Obama Insists 'We Have to Do Something' About Mass Shootings but Can't Say What or Why It Would Work

"Enough is enough" is not a policy.

|

White House

After Friday's mass shooting at a shopping center in Colorado Springs, President Obama issued his usual vague call for more gun control:

This is not normal. We can't let it become normal. If we truly care about this—if we're going to offer up our thoughts and prayers again, for God knows how many times, with a truly clean conscience—then we have to do something about the easy accessibility of weapons of war on our streets to people who have no business wielding them. Period. Enough is enough.

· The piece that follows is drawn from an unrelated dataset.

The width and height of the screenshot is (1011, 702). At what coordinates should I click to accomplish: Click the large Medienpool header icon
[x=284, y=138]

We have to do something, the president says. But what exactly? It is not surprising that Obama did not bother to address that question, because there is no good answer to it.

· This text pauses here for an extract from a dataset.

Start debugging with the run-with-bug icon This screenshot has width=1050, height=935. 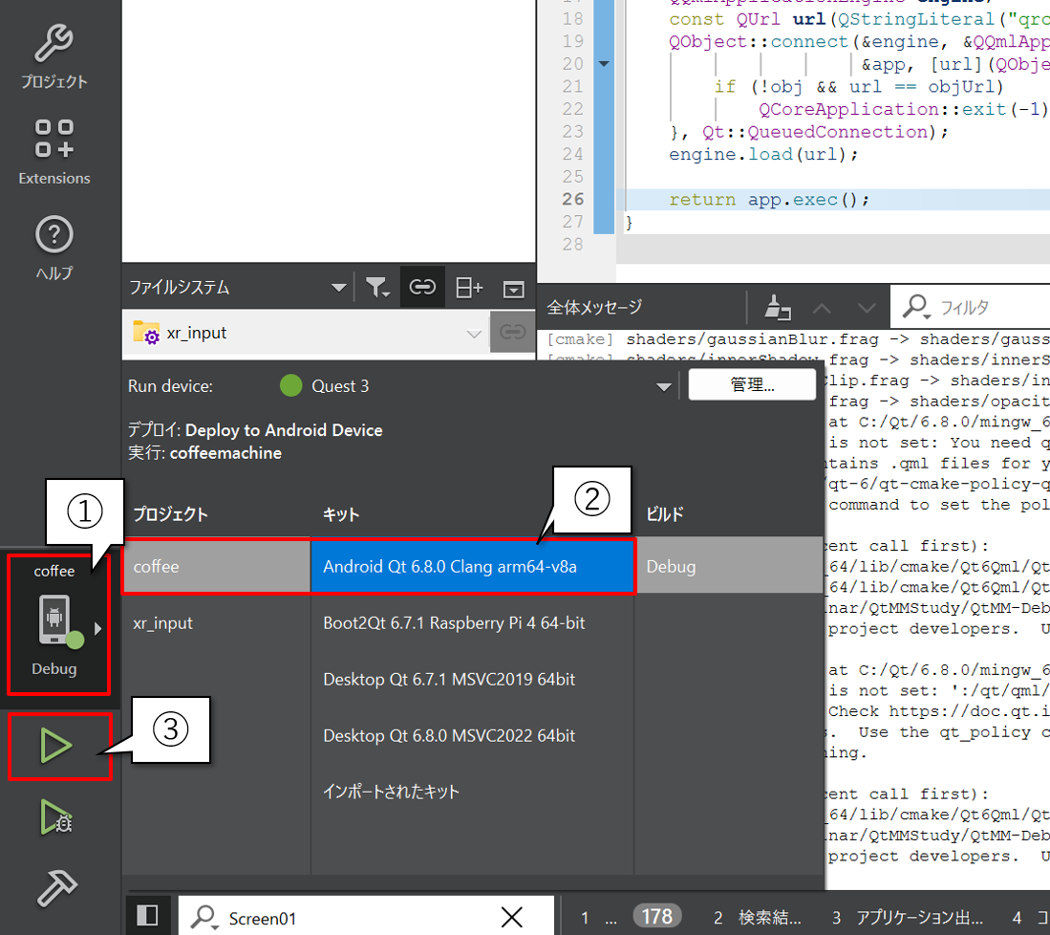pos(55,818)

According to people who knew him, Robert Dear, the man arrested for killing three people and injuring nine in last week's attack, was an eccentric, off-putting loner with anger issues. But he apparently did not have the sort of criminal or psychiatric record that would have prevented him from legally buying a gun. 

In 1997, The New York Times reports, Dear's then-wife "told the police that he had locked her out of her home and had 'hit her and pushed her out the window' when she tried to climb in." She did not pursue charges against him but "wanted something on record of this incident occurring." Five years later Dear was arrested "after a neighbor told the police that he had hidden in the bushes in an attempt to peer into her house." The charge against him was dropped. That seems to be the full extent of Dear's criminal record, which means he was never convicted of a felony or of a misdemeanor involving domestic violence.

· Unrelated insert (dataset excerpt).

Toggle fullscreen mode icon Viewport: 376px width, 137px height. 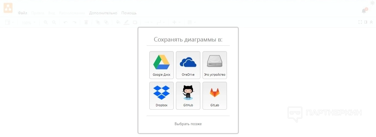[x=360, y=22]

It also looks like Dear never underwent court-ordered psychiatric treatment. NBC News reports that "there would have been nothing apparent in Dear's background—including a felony conviction or previous mental health issue—that would have disqualified him" from buying firearms. That means stronger enforcement of current restrictions on gun ownership, including the "universal background checks" that Obama supports, could not have prevented Dear's attack, as is typically the case with mass shootings.

What about imposing new restrictions on gun ownership? It is bad enough that current law disarms millions of Americans who would never have used a gun to harm anyone, including illegal drug users and people convicted of nonviolent felonies. It would be even worse to start stripping people of their Second Amendment rights based on unproven allegations of domestic violence or other antisocial behavior, let alone general creepiness. 

An even less promising approach would be to focus on the particular weapon that Dear used, which NBC describes as an "AK-47-style" rifle. Although Obama referred to "weapons of war" and various news accounts erroneously described the gun as an "assault rifle" (which by definition is capable of automatic fire), it was actually a so-called assault weapon (a term Obama also used), an arbitrary category defined by military-style features that do not make a firearm any more lethal in the hands of a mass shooter. Dear could have done the same damage with an ordinary hunting rifle. That means reinstating the federal "assault weapon" ban, which Obama also favors, would not have made a difference in this case, even if the law ordered the confiscation of all the military-style rifles already in circulation.

The Times describes Obama as increasingly exasperated by Congress's refusal to enact the gun controls he supports. Some of us are increasingly exasperated by Obama's failure to elucidate any logical connection between those measures and the crimes they supposedly would prevent.